Ritual as Quality Control

I'm watching a PBS documentary on samurai swords.  The academic in the film postulates that the religious rituals surrounding the sword-making process were done as a form of quality control.

I can't help but think that this also applies to traditional martial arts.  In those styles, importance is placed on transmitting the technique from teacher to student in a "lossless" fashion with as much fidelity as possible.  Ritualizing techniques into the organized nature of such things like kata serve as the platform for such transmission.

The teacher can observe the student performing movements in the controlled structure of a kata, and can make the necessary adjustments as the student perfects it.  Repeated practice countless times over years of practice engrains the movements into the student, and the student gains insights into the particulars of the mechanics of those movements such that when it comes time that the student becomes a teacher, he can transmit that knowledge successfully to the next student.

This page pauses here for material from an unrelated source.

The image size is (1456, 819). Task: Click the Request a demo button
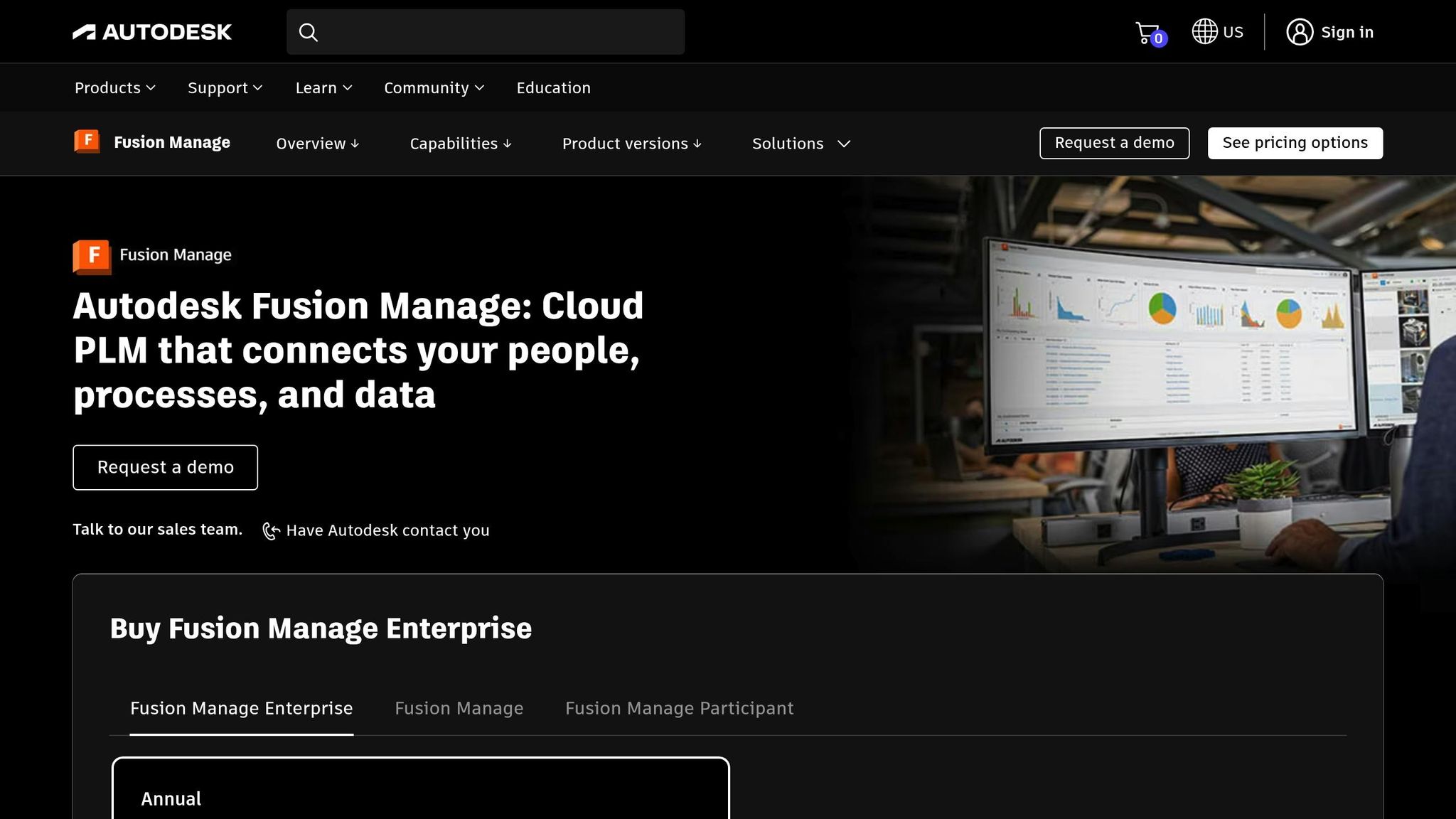(165, 467)
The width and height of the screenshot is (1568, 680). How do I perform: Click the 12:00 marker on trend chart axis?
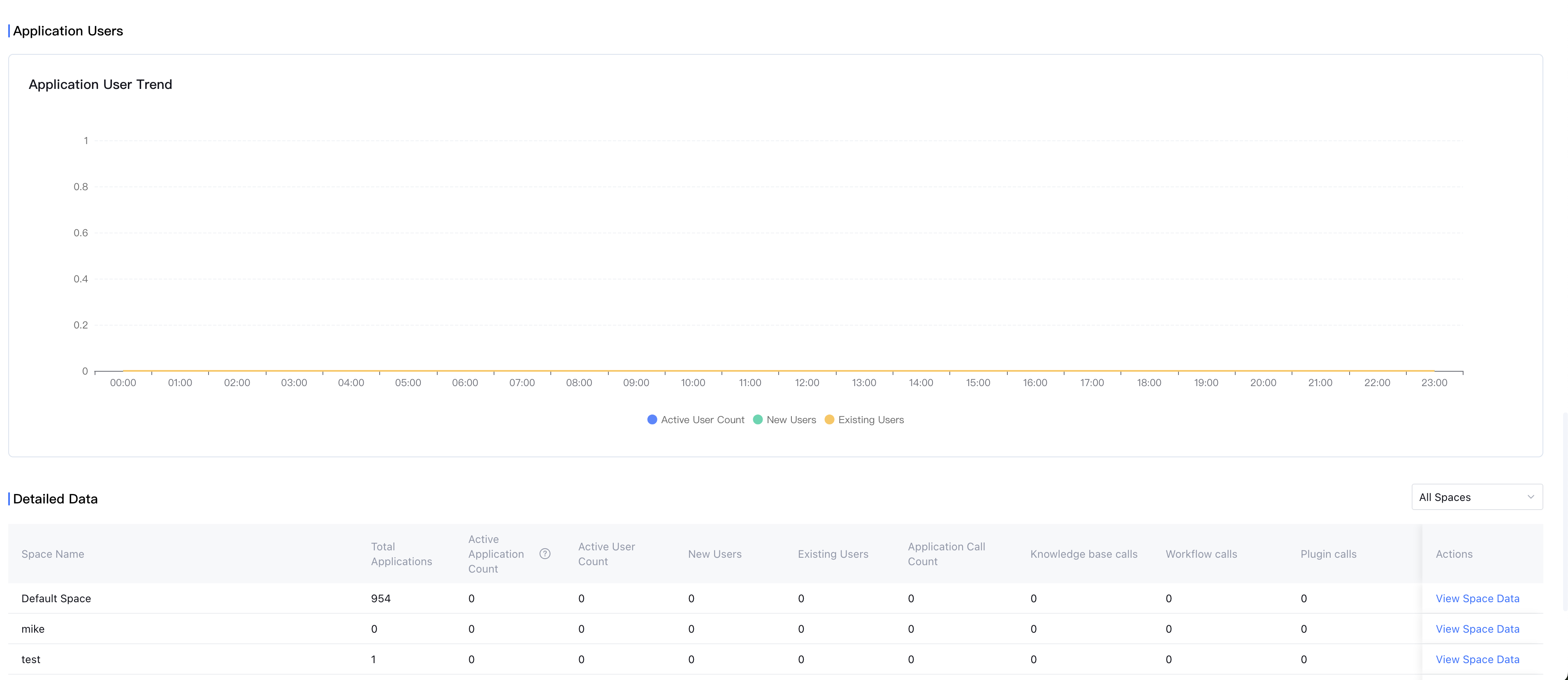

Structuring practice like this essentially removes all the external variables.  Imagine trying to learn to hit a baseball.  In one method, a machine pitches the baseball to you in exactly the same trajectory at exactly the same speed every time.  You know how long the baseball will take to get to you and where it will be, so you can fine tune your swing to a known quantity.  In another method, you face a different pitcher every training session, and that pitcher is allowed to throw any pitch he wants at you.  Imagine how difficult it would be to try to hit the ball without understanding the mechanics of the swing!

Many martial art practitioners like dismiss kata as being "fake" or "not realistic".  In the context of sparring or otherwise dynamic context, I would agree.  But when viewed as a tool to train and fine tune the fundamental movements of a martial art, their value is apparent.